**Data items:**
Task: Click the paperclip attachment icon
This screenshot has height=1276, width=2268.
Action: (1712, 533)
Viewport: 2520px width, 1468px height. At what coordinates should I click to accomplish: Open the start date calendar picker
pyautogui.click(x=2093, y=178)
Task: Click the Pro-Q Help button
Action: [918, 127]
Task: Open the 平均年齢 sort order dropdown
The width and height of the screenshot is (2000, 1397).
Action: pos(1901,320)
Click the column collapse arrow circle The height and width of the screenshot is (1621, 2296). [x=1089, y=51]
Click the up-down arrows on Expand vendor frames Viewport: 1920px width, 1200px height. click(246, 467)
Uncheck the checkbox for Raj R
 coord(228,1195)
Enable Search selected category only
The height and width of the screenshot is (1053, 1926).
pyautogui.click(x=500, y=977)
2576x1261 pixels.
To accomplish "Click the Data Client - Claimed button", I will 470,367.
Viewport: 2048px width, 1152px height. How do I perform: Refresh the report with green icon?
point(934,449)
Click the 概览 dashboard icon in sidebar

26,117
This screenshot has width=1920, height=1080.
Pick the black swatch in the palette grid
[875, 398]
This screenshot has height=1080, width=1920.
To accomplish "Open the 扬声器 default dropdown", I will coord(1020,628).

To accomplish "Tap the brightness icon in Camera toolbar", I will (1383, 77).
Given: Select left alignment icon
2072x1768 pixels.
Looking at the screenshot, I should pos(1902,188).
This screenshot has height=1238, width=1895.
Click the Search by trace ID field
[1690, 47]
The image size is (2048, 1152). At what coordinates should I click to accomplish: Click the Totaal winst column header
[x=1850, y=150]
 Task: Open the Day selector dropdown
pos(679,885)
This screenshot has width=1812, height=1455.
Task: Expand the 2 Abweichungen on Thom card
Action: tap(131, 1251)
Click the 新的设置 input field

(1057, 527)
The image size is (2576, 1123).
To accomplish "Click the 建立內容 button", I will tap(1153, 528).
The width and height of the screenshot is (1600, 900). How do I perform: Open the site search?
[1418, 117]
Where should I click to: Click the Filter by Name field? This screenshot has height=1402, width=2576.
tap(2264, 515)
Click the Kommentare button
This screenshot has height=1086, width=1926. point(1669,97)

**EXERCISE GOAL:** Go through the entries above and count the lines containing "will". Give the number only.

**SOLUTION TO THE PROBLEM:** 4